Похождения Христиана Христиановича Виольдамура и его Аршета
Шрифт:
Второй разряд вольных и невольных сподвижников Ивана Ивановича были: учители, гувернёры и гувернантки, доктора, откупщики, поставщики, мелкие чиновники, компанионки, актрисы, художники и проч., эта сила действовала сбоку, между тем как первая подпирала снизу; а для подания помощи сверху Иван Иванович прибегал к содействию тех же верных дружин, направляя удар свой, по законам тяготения, параболического полету снарядов и теории рикошетов – окольными, круговыми путями очень искусно поверх головы осажденного, таким образом, чтобы рикошет, контузия, или отдача орудия, или бтскок снаряда отозвались там, где следовало. В этом искусстве Иван Иванович достиг высокой степени совершенства, и глаз его был так верен, что, окинув местоположение взором, сообразив средства свои и взвесив все обстоятельства, он каждый раз объявлял наперед степень успеха и все его последствия. Удивительно и непостижимо, как Иван Иванович успевал в покушениях своих с такими ограниченными средствами; но он каждый раз с таким знанием дела опознавал наперед местность, измерял через лазутчиков глубину рва и добывал самый чертеж
Вот видите ли, какой именно талан был у Ивана Ивановича и чем его Провидение наделило, из остальных же таланов людских у него не было зато почти ни одного, он был одарен в высшей степени способностью входить во все подробности чужих нужд и забот, смекать ощупью, по первому приему, самую суть дела, распознавать путь, по которому можно следовать с надеждой в свою выгоду, и, избрав однажды цель, признанную им доступною, стремиться к ней не унывая и не утомляясь, настраивая искусно целое поколение в свою пользу. Иван Иванович знал, что одним канцелярским и судным порядком не всегда достигнешь верно, скоро и приятно цели своей; для того-то он и опутал себя кругом невидимой паутиной разных связей, куда только мог достать своею или чужою рукою,- а сидел невидимкой в темном углу и, отправляясь, по мере надобности, по той или другой ниточке во все стороны, добирался до человека, которого посылал куда следовало далее, а сам спокойно возвращался в уголок свой и наслушивал паутину, не принесет ли она ему ответу.
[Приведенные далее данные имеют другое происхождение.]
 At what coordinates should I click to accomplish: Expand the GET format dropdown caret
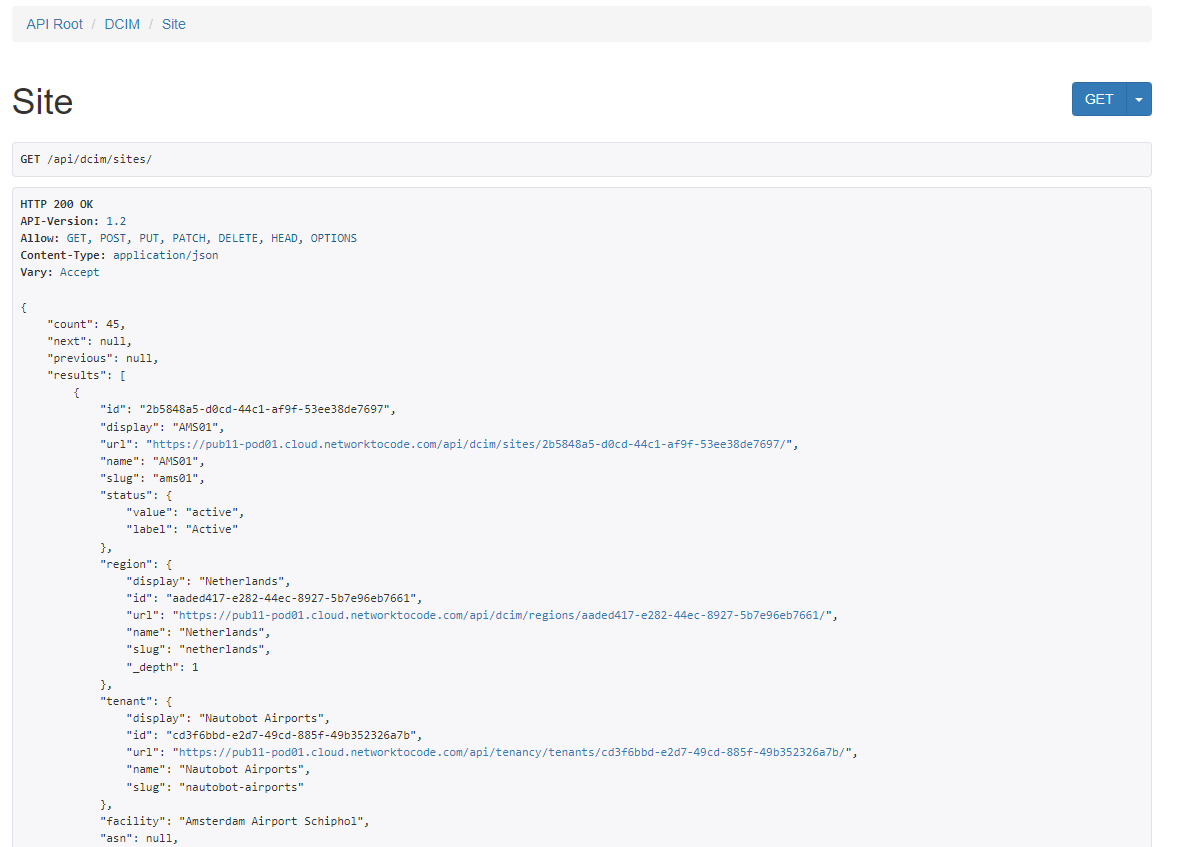click(x=1139, y=99)
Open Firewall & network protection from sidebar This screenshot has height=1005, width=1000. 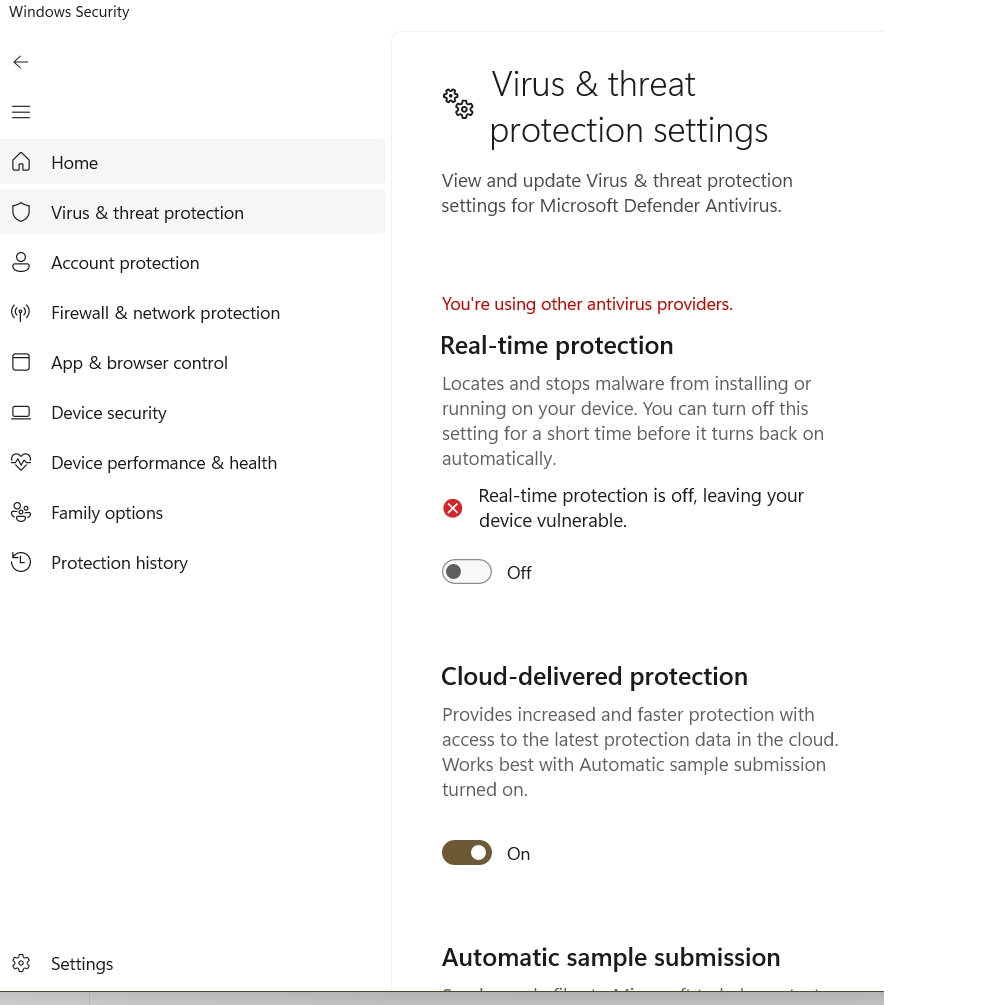point(165,312)
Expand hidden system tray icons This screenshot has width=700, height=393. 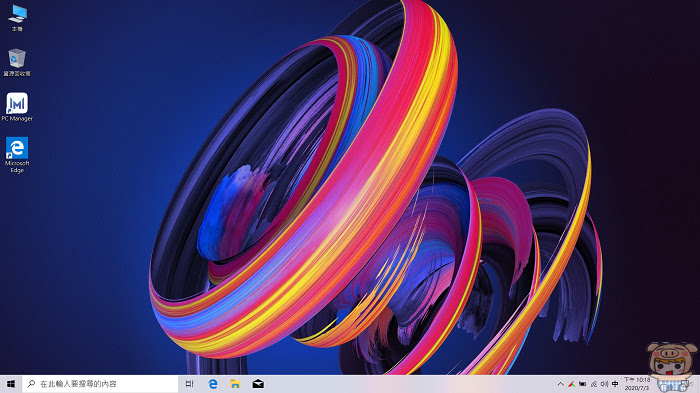click(x=561, y=384)
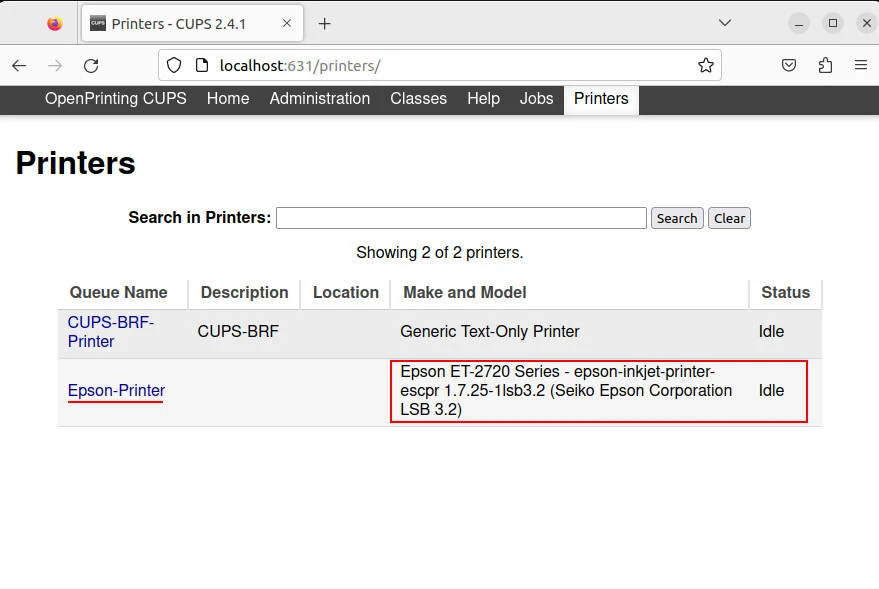Open Firefox application menu

[860, 66]
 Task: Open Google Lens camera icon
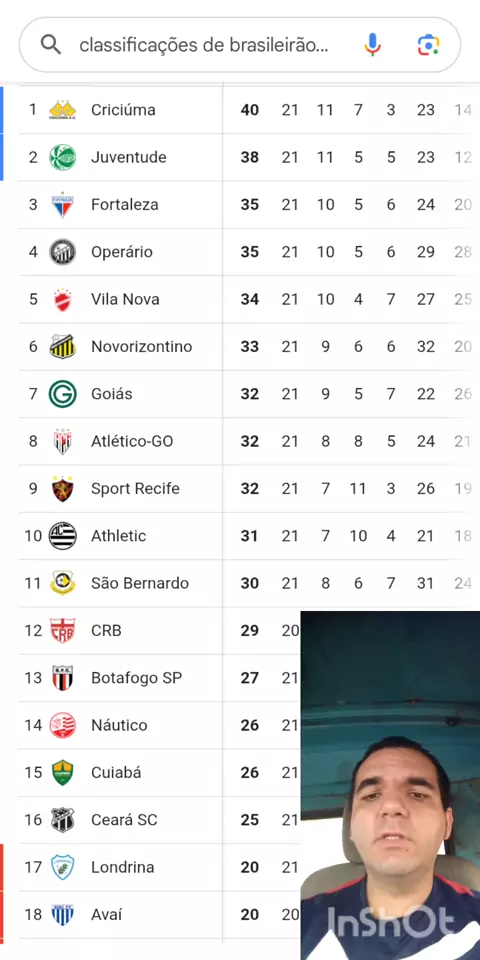tap(429, 45)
Но зато на все другое у Ивана Ивановича не добьетесь ни ума, ни толку; и если бы вы его не испытали на деле, то могли бы подумать, что это человек не способный ни к чему на свете. Заговорите с ним о чем угодно, для него постороннем, и он отвечает вам бог весть что такое – и смешно и глупо. Вот, например, как он начал объясняться с кумой своей, с Акулиной, наговорившись вдоволь с Христинькой:
– – Акулина Петровна! случай был у нас, матушка, вот таки сущая суть: иду я, то есть, от перевозу, так вот, под забором: хотел по делишкам проведать; а уж маленько смеркалось, признаться,- вдруг, матушка, фырк из-под ног собака: таки вот собака, да и полно. Я гляжу: что за Притча! откуда ей взяться тут – собака не суть важность, да взяться ей неоткуда, таки ей-богу неоткуда – гляжу вот – шмыг только из-под ног, и нет ее. Я перекрестился, думаю: ах ты, господи!- тут еще человек случился, прохожий какой-то: видно из ливрейных должен быть,- и он тоже смотрит на меня, глядит, я и говорю ему: ведь оборотень? Оборотень, говорит. Ах ты, создатель, подумаешь… оборотень и есть, ей-богу, матушка, оборотень; вот что!
– – Всяко бывает, Иван Иванович,- отповедала Акулина,- всякой народ на свете есть, про это что и говорить. Возьми же куманек, прийми на милость гостинце наше да не взыщи, не прогневайся: одну коврыжку себе возьми, кушай на здоровье, другую крестнику нашему отдашь; да вот, родимого-то моего не покинь; заступись, Иван Иванович, за сироту круглого, безродного: господь помилует и тебя; а не будет твоего милосердия, так обидят его, все пропадет; я уж так ему и говорила – кланяйся же, дитятко,- что опричь вас некому над ним милости господней оказать; на все есть ваша власть, что на свете делается, за вами можно поспать ему, коли по сиротству не оставите его, Иван Иванович,- ведь и головушку-то приклонить некуда. Вот пустили по миру, как видишь: ну куда ему, горемычному, деваться?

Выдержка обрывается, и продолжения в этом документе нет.